Questions Fréquemment Posées
Comment savoir si j'ai besoin d'une supplémentation en fer ?
La ferritine sérique est le meilleur marqueur. Les athlètes d'endurance bénéficient d'une ferritine au-dessus de 30 ng/mL ; les athlètes symptomatiques se sentent souvent mieux au-dessus de 50. L'hémoglobine seule ne détecte pas la carence en fer sans anémie, ce qui est courant dans cette population.
La caféine "s'estompe-t-elle" avec une utilisation régulière ?
La tolérance se développe partiellement — une réduction de quelques pourcents de l'effet aigu chez les utilisateurs quotidiens, mais l'effet ergogénique persiste. De courtes périodes de décharge (48-72 heures) avant les courses cibles peuvent restaurer la pleine sensibilité, bien que perturber une routine stable de caféine nuise parfois plus qu'elle n'aide.
Une dose plus élevée d'oméga-3 (3-4 g) est-elle meilleure pour l'entraînement marathon ?
Bénéfice marginal au mieux pour les objectifs d'endurance. La réduction de l'inflammation atteint un plateau ; des doses très élevées peuvent légèrement altérer la fonction plaquettaire. 1-2 g d'EPA+DHA combinés est la plage raisonnable.

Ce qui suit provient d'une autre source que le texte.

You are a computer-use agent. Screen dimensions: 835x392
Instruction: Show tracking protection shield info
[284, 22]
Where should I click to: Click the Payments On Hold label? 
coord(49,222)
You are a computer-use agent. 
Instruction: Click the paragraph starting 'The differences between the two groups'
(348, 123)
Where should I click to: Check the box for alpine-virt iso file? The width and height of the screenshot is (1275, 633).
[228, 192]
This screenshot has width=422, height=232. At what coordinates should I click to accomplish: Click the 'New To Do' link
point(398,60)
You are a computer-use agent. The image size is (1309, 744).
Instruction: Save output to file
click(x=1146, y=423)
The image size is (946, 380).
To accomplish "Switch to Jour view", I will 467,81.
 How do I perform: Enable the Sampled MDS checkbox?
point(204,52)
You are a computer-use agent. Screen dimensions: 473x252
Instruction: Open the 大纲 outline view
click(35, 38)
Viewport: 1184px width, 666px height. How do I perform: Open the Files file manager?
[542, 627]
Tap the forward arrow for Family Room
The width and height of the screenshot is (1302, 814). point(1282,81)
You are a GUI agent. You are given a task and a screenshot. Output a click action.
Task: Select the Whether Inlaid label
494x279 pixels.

Devrais-je prendre de la bêta-alanine si je ne fais que des marathons ?
Le bénéfice direct au rythme de course est faible. Elle est plus utile pour les événements de plus courte durée et la qualité de l'entraînement par intervalles pendant les phases de base/de développement. De nombreux entraîneurs l'intègrent pendant les blocs de VO2max.
Puis-je compter uniquement sur une boisson sportive pour courir un demi-Ironman ?
Pour les individus avec un taux de sodium élevé dans la sueur, non — les boissons sportives commerciales sont souvent trop diluées. Compléter avec des comprimés de sel ou un mélange plus riche en sodium (basé sur un test de transpiration) est généralement nécessaire.